O art. 93, IX da Constituição Federal, alterado em 2004 pela Emenda Constitucional n. 45, passou a prever como direito das partes que todas as decisões sejam fundamentas, sob pena de nulidade.
A motivação das decisões judiciais é uma obrigação do julgador e direito das partes que esperam uma decisão justa, evitando-se decisões arbitrárias sem fundamentação legal e constitucional.
Segundo Didier Jr (2011, p. 292) a garantia da motivação das decisões judiciais possui natureza de direito fundamental do jurisdicionado. Sendo que a exigência da motivação tem dupla função: endoprocessual e exoprocessual ou extraprocessual.
Fala-se numa função endoprocessual, quando a fundamentação permite que as partes, conhecendo as razões que formaram o convencimento do magistrado, possam saber se foi feita uma análise apurada da causa, a fim de controlar a decisão por meio dos recursos cabíveis, bem como para que os juízes de hierarquia superior tenham subsídios para reformar ou manter essa decisão.
Já numa função exoprocessual ou extraprocessual, a fundamentação viabiliza o controle da decisão do magistrado pela via difusa da democracia participativa, exercida pelo povo em cujo nome a sentença é pronunciada.
Segundo Greco Filho (2003, p. 200) a obrigação de fundamentar permite às partes aferir que a convicção foi realmente extraída do material probatório constante dos autos e também que os motivos levam logicamente à conclusão. Essa garantia não só assegura o exame cuidadoso dos autos, mas também permite que, em grau de recurso, se faça o eventual reexame em face de novos argumentos apresentados.
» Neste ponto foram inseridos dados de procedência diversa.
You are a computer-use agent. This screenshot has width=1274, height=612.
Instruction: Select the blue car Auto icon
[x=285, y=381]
Portanto, a fundamentação da decisão dará subsídios ao magistrado para aferir a qualidade da atividade jurisdicional prestada.
“O dever de fundamentar as decisões, ao mesmo tempo em que é um consectário de um Estado Democrático de direito, é também uma garantia. Quando o jurisdicionado suspeitar que o magistrado decidiu contra a lei, desrespeitando direitos fundamentais ou extrapolando suas funções institucionais, deverá buscar na fundamentação desta decisão subsídios para aferir a qualidade da atividade jurisdicional prestada”. (NOJIRI, 1999, p. 68).
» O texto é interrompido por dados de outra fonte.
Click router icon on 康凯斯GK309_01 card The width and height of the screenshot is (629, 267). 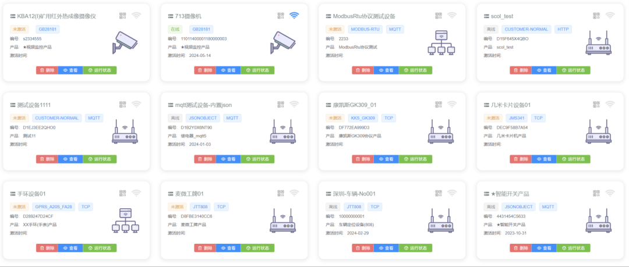(441, 132)
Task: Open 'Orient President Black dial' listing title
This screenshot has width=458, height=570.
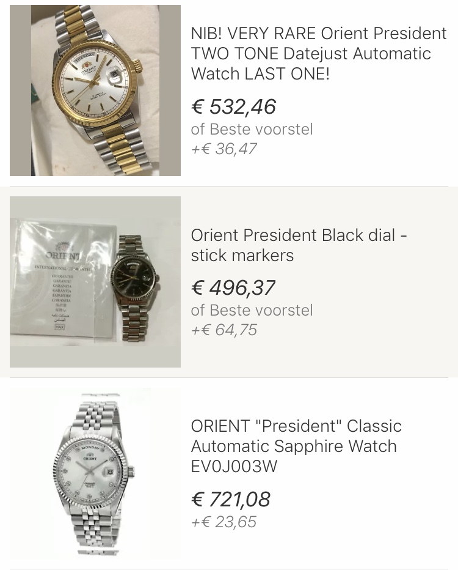Action: (299, 235)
Essas duas funções englobam todos os princípios que norteiam o devido processo legal, trazendo segurança jurídica àqueles que buscam o poder judiciário, uma vez que saberão, pelas razões apresentados na decisão, se sua situação foi analisada individualmente, e se necessária for, levá-la a uma reanálise por meio de recursos.
A segurança jurídica é um dos principais objetivos buscados na elaboração de uma decisão judicial. Veja um importante conceito de segurança trazido abaixo que traduz um dos objetivos do magistrado:
“Já ao termo segurança envolve a idéia de garantia contra o acaso. Uma tranqüilidade que resulta da certeza de que não há qualquer perigo a temer. […] a segurança jurídica provém do fenômeno da positivação do direito, da elaboração das normas jurídicas escritas, postas pelo poder competente. A segurança é, portanto, resultado das normas e instituições jurídicas”. (STAMFORD, 2000, p. 99).
Na opinião de Stamford (2000, p. 101), “a segurança não está nas fontes, na estrutura normativa, nas condições de validade da norma jurídica, mas antes, nos modelos, no conteúdo material das fontes, no procedimento, no plano de eficácia”.
Deve-se destacar que na função endoprocessual, o magistrado em sua fundamentação deve considerar tanto os argumentos apresentados pela parte vencedora quando as razões que levaram ao não acolhimento da tese vencida. Trata-se, neste caso, da aplicação do princípio do contraditório sob a perspectiva substancial.
O princípio do contraditório, previsto expressamente na Constituição de 1988, art. 5º, LV, segundo o que nos ensina Didier Jr (2011) deve ser entendido e aplicado em duas dimensões: formal e substancial.
A dimensão formal corresponde à garantia da parte de ser ouvida, de participar do processo (conteúdo mínimo desse princípio), ou seja, de ter a oportunidade de se manifestar sobre os fatos e provas apresentadas por todos aqueles que participam do processo.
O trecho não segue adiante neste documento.